# WHAT THIS TASK INVOLVES
Copy the lines exactly as they appear, starting with the first line of the records and ending with the line that contains "Open the 在线分区宝 ¥19 dropdown".
##### MATERIAL TO PROCESS
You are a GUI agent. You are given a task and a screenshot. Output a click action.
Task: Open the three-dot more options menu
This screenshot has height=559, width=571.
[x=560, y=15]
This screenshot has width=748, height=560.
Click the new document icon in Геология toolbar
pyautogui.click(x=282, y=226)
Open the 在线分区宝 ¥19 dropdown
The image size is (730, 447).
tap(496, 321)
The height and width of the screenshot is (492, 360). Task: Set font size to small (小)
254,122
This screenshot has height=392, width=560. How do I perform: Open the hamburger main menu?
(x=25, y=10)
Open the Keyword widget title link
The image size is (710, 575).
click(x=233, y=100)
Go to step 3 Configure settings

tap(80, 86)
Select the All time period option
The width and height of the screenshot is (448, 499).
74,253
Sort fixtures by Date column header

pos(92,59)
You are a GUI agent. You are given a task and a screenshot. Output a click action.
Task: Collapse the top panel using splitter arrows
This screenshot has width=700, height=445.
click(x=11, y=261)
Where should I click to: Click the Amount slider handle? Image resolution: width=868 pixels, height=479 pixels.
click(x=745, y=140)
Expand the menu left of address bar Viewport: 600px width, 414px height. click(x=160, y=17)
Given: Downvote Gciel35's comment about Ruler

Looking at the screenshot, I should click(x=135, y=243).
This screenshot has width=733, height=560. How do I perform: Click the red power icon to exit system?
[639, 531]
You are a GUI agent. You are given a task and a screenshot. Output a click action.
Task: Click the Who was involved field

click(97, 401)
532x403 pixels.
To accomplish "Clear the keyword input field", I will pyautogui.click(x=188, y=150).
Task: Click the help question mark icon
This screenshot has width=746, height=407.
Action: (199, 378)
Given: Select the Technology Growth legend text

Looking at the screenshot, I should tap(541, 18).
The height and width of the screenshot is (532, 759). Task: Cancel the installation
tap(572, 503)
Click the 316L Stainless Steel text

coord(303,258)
##########
# REPLY TO THE TASK
You are a GUI agent. You are given a task and a screenshot. Output a click action.
Task: Open the three-dot more options menu
This screenshot has height=559, width=571.
[x=560, y=15]
This screenshot has width=748, height=560.
Click the new document icon in Геология toolbar
pyautogui.click(x=282, y=226)
Open the 在线分区宝 ¥19 dropdown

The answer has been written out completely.